1. ## relations

Hello,
1. How do I prove this eaulity? or I do I refute this claim?
R∘(S∪T) = (R∘S)∪(R∘T)

2.
xRy ⇔ 8|(x+7y) , ∀x,y∈ℤ
what are the equivaliance classes and what is the divison of
ℤ according to this relation?

Thank you!

2. ## Re: relations

What is the definition of "R∘S" and what kinds of things are "R", "S", and "T"?
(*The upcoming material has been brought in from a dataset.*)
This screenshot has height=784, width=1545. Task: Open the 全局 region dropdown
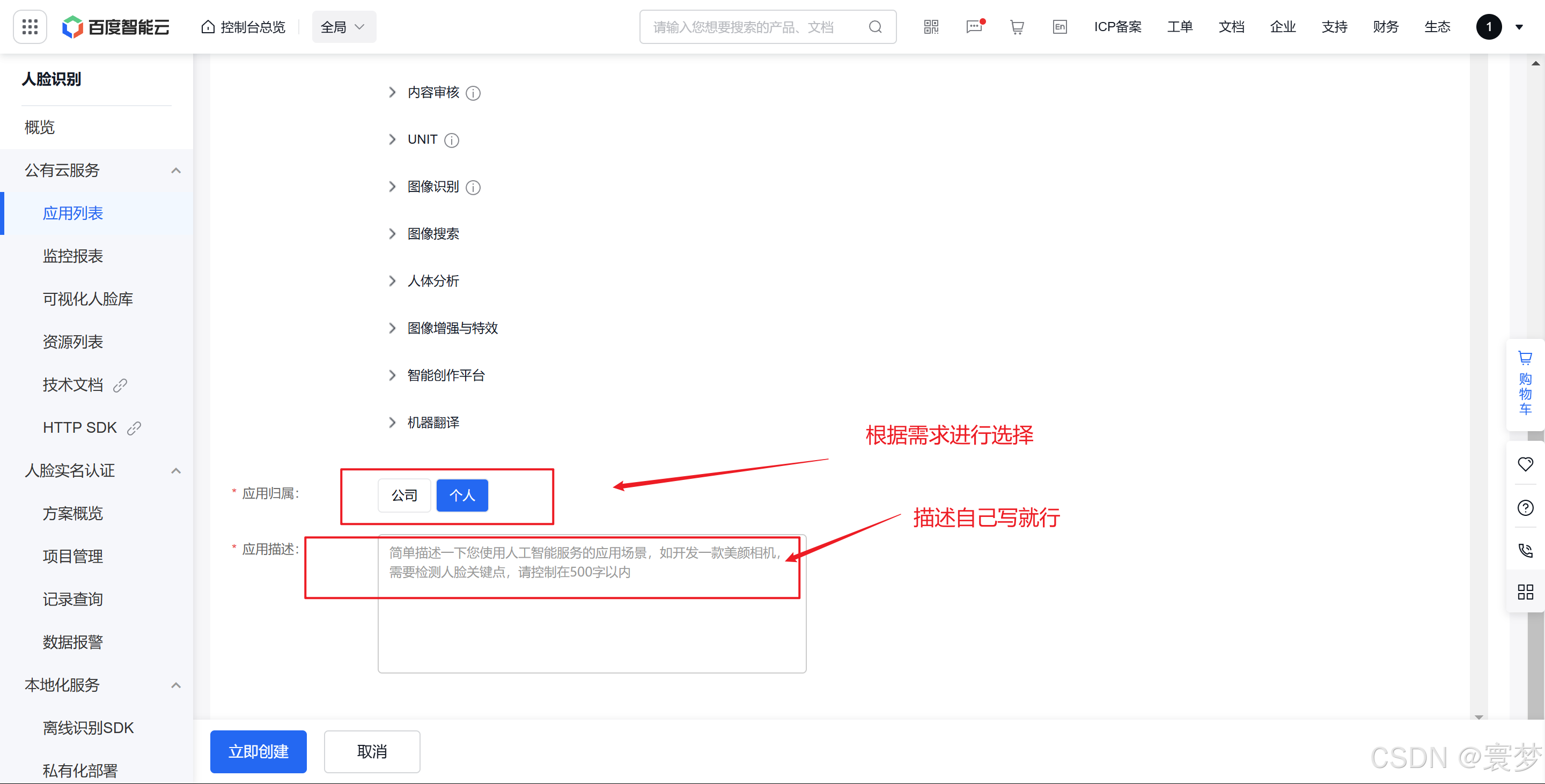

(2) is saying that x and y are equivalent if and only if x+ 7y is divisible by 8. That is equivalent to saying that x+ 7y is a multiple of 8. So lets start with y= 0. x+ 7y is just x. That's a multiple of y if and only if x is a multiple of 8: The equivalence class containing 0 is just the set of all multiples of 8. What about y= 1? You want x+ 7 to be a multiple of 8. What numbers are 7 less than a multiple or 8? 1 itself, of course, 9, 17, 24, … And don't forget the negative numbers. 0 is a multiple of 8 and -7 is 7 less than that. -8- 7= -15, etc. What about y= 2? If y= 2, x+ 7y= x+ 14 must be a multiple or 8. What numbers are 14 less than a multiple of 8? Do you see that, since 14= 8+ 6, any number is 14 less than a multiple of 8 if and only if it is 6 less than a multiple of 8? Such numbers are 2 itself, 14- 6= 8, 24- 6= 18, etc. as well as 0- 6= -6, -8- 6 -14, etc. What about x= 3? Continue that reasoning until you find yourself getting the same numbers again.

3. ## Re: relations

Hi,
thank you so much for your respond. It helped me alot.

4. ## Re: relations

Originally Posted by ronrong7
Hi,
thank you so much for your respond. It helped me alot.
Please answer the question about what R, S & T are in #1. BE COMPLETE!

5. ## Re: relations

Hi,
sorry I didn't answer but if those signs are not universal I have no Idea on how to translate them into english.
sorry

6. ## Re: relations

Originally Posted by ronrong7
Hello,
O.K. Lets say that $R,~S,~\&~T$ are relations on the same set $U$.
$\displaystyle \begin{array}{l} (x,y) \in R \circ (S \cup T)\\ (\exists z \in U)\left[ {(x,z) \in R \wedge (z,y) \in (S \cup T)} \right]\\ (\exists z \in U)\left[ {(x,z) \in R \wedge \left( {(z,y) \in (S) \vee (z,y) \in T)} \right)} \right]\\ \Rightarrow (x,y) \in R \circ S \vee (x,y) \in R \circ T \end{array}$